In the third annual lecture at the Economic and Social Research Council, Professor Layard argued that Britain concentrated resources on education instead of lower level skills because of the dominance of the professional class. Nearly all students could get an academic education free of tuition payments and many of them a significant maintenance grant but, unlike competitor countries, fees were charged for non-degree level vocational training.

'So no wonder there is a problem. We praise VET (vocational education and training), yet we charge for it. We lament that people prefer academic routes to vocational, yet we provide every incentive for them to do so. This hypocrisy arises for class reasons: the children of professionals and managers are mostly not into VET.

'But the effect of it is disastrous. If expanding full-time education is the top priority, Britain will continue to produce a lumpenproletariat,' he said.

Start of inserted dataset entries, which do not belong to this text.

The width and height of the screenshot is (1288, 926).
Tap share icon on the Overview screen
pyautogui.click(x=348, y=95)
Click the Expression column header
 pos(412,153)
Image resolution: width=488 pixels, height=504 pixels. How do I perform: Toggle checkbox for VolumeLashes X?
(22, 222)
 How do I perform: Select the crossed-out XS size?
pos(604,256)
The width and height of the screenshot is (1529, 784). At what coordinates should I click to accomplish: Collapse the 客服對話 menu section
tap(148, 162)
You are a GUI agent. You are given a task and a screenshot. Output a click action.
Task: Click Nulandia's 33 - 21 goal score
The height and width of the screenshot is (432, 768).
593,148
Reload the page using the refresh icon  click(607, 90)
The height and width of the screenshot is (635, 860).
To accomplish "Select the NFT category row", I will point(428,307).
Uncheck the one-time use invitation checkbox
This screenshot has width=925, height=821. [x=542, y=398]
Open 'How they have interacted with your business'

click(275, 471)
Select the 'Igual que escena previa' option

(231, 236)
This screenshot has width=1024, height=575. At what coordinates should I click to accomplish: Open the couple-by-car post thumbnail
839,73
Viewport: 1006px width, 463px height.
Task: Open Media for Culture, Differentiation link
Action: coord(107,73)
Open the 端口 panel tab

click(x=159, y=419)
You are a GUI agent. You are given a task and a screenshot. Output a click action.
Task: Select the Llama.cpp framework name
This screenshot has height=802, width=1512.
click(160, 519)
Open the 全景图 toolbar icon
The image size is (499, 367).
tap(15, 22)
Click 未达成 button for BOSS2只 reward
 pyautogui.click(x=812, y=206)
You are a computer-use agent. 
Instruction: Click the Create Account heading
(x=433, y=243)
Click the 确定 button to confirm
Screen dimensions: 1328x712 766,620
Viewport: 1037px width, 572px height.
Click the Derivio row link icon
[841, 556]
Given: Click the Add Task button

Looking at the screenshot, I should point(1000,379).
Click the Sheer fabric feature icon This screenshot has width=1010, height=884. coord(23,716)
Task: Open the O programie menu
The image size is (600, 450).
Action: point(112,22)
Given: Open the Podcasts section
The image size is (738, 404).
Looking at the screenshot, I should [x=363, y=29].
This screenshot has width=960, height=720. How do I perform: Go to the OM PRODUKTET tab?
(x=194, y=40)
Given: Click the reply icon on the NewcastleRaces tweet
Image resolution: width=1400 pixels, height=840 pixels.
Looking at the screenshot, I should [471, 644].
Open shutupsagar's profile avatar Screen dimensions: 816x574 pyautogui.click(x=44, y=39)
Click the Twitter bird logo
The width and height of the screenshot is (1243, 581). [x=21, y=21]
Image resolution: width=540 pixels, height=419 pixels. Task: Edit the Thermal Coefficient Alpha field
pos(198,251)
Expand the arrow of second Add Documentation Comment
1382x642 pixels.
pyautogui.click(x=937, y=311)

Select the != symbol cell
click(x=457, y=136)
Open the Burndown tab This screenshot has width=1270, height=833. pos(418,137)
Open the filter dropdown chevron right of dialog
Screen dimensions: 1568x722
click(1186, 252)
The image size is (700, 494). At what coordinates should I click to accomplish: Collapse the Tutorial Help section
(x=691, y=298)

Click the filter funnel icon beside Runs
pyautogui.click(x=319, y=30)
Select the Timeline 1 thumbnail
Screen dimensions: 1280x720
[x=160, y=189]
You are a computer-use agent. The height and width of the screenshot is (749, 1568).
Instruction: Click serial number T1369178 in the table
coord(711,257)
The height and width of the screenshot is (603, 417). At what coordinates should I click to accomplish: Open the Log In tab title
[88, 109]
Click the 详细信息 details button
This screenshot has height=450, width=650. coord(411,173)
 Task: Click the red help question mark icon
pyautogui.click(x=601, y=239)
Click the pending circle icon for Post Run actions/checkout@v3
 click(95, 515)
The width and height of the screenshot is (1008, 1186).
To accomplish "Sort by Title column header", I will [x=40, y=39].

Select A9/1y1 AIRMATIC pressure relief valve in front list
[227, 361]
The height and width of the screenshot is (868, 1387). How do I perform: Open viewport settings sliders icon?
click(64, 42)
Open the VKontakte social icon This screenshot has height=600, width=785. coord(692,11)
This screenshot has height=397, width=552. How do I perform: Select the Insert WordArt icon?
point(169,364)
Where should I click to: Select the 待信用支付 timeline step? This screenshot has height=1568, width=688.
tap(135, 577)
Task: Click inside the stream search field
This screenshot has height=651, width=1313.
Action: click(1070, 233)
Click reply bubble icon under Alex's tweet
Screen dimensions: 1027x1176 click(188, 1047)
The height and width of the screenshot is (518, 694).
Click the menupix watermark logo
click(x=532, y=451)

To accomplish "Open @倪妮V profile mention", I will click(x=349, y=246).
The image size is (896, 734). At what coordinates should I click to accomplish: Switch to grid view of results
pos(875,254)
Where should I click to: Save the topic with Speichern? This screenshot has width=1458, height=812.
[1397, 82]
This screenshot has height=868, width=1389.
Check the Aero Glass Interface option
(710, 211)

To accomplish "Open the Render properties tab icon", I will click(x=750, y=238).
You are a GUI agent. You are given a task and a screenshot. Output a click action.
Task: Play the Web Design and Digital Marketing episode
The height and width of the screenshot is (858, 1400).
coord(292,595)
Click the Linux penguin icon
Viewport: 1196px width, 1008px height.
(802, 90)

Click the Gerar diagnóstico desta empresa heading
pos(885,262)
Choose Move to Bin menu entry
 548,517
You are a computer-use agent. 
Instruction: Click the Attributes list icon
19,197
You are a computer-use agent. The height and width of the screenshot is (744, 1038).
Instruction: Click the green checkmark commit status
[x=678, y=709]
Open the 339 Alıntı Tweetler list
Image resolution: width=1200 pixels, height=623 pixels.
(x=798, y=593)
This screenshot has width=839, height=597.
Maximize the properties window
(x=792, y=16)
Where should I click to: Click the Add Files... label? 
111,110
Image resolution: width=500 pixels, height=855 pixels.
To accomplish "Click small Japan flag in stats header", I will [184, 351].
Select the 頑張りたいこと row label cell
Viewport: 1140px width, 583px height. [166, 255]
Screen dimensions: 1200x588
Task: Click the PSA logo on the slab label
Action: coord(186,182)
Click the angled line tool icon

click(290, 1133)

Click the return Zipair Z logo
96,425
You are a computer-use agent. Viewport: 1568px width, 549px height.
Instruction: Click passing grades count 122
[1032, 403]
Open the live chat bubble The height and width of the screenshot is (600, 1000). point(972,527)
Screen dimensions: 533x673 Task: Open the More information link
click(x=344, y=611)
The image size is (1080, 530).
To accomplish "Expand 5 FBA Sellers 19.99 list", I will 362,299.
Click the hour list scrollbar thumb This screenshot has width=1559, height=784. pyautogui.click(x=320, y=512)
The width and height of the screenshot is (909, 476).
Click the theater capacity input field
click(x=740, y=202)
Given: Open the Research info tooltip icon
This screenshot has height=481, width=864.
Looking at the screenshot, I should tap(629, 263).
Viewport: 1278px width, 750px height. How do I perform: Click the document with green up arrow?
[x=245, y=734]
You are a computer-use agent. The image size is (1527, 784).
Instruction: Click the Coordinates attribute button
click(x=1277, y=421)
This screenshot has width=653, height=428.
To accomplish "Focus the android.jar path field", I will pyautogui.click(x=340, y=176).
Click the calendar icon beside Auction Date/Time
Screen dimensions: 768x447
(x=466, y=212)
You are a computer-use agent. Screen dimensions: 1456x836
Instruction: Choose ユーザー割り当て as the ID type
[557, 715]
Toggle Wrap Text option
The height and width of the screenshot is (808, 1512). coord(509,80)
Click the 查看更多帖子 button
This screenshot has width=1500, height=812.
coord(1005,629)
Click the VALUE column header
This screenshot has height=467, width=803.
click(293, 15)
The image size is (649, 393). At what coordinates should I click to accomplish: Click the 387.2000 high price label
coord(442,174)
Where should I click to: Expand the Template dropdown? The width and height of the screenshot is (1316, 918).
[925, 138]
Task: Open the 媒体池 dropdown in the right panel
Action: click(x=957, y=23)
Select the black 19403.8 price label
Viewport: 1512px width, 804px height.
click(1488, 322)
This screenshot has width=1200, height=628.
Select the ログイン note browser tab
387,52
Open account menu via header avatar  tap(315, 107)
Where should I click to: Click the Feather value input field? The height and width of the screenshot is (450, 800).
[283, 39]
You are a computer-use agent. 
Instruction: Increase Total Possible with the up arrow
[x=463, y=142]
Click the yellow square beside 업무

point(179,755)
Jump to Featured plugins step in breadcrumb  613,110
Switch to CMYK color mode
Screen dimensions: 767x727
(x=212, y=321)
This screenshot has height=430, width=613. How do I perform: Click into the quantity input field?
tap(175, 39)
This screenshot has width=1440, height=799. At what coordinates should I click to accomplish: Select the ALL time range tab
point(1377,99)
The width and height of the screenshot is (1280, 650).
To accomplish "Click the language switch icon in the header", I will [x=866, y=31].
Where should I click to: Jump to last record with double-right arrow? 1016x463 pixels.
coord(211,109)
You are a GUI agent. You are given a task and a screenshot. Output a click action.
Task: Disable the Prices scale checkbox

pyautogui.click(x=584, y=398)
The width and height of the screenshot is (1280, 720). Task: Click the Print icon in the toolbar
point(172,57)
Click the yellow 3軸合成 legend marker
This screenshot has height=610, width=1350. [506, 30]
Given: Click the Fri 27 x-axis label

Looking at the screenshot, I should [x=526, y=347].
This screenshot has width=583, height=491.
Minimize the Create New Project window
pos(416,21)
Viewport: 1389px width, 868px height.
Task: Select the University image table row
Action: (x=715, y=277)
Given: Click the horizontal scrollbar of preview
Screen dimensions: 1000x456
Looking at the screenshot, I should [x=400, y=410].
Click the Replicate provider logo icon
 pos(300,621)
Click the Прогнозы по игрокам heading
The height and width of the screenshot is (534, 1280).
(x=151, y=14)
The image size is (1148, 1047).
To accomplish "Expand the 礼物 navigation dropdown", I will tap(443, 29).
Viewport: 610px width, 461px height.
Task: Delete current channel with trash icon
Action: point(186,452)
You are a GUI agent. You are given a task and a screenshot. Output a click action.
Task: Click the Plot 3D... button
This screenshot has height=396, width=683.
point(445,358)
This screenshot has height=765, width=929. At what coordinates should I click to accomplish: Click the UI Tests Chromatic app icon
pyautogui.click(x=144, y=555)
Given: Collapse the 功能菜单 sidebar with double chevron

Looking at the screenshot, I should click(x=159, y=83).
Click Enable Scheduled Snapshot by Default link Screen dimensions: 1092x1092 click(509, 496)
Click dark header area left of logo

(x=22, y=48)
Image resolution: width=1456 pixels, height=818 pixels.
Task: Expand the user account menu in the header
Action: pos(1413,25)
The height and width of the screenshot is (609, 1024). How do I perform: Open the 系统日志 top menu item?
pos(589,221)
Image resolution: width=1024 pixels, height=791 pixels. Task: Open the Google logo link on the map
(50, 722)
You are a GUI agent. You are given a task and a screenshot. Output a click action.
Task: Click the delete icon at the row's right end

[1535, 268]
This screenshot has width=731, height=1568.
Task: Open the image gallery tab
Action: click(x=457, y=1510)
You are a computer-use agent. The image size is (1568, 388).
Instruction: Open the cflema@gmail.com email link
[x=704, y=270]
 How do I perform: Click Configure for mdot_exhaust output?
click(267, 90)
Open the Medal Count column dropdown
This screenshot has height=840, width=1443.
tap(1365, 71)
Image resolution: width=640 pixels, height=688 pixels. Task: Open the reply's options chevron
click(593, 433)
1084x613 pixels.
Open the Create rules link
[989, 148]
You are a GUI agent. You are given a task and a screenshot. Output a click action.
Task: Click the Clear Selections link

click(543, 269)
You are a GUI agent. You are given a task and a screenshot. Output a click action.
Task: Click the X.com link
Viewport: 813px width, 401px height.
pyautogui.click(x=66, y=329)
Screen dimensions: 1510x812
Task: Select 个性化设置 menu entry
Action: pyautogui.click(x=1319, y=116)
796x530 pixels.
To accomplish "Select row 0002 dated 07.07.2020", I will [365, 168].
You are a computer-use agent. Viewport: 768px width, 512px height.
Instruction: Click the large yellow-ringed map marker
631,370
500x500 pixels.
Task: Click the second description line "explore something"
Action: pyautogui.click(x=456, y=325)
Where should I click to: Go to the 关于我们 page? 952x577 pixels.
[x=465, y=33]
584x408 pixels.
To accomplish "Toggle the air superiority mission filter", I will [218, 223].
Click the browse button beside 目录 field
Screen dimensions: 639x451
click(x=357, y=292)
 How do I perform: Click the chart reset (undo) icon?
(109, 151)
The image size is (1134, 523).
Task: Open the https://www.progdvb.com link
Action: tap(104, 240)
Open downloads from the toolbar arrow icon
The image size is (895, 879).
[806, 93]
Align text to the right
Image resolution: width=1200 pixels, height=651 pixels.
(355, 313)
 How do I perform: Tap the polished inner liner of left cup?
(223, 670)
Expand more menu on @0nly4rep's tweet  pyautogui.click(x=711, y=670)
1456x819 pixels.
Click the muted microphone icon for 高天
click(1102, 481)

Ministers should switch resources towards the achievement of basic skills at National Vocational Qualification level two, just below apprentice level. 'At the top of the skills ladder Britain does not do badly. Thus the increase in skills must be the greatest at the bottom. That is why the problem cannot be dealt with by simply encouraging more staying on in full-time education. The least able would always get left out.'

Professor Layard also called for a pounds 2bn government investment programme over five years and a '1994 Vocational Education and Training Act', which would be at least as important as the 1944 Education Act. 'The tragic reality is that, despite all the rhetoric about new initiatives, real exenditure on off-the-job vocational education and training has, if anything, fallen over the last five years.'

The Government's voluntarist policy had been characterised by a series of short-run responses to what is a long-run problem. It had been a 'formula for national decline', he said. 'If Britain was not so far behind, it might be reasonable to argue in favour of a voluntary approach. But we urgently need a quantum change in the volume of training.' The Government has abolished statutory industrial training boards which collected a levy from companies, except in the construction sector. Among the problems identified by Professor Layard, director of the Centre for Economic Performance at the LSE, was the British fondness for the 'inspired amateur'.

He argued that there should be greater pay differentials to encourage the accumulation of vocational qualifications. He said it was important to 'think big' and called for:

Free tuition leading to National Vocational Qualifications;

All young people under 19 should be employed on a 'traineeship' basis with clear obligations on the employer;

No employer should be able to employ anyone under 19 without ensuring that he or she receives at least one day a week off-the-job training, nor take on anyone under 21 without offering him or her the opportunity to obtain qualifications;

Much training should be provided in schools or colleges dedicated to specific trades;

Funding should be provided by the national Further Education Funding Council and the Training and Enterprise Councils in each locality.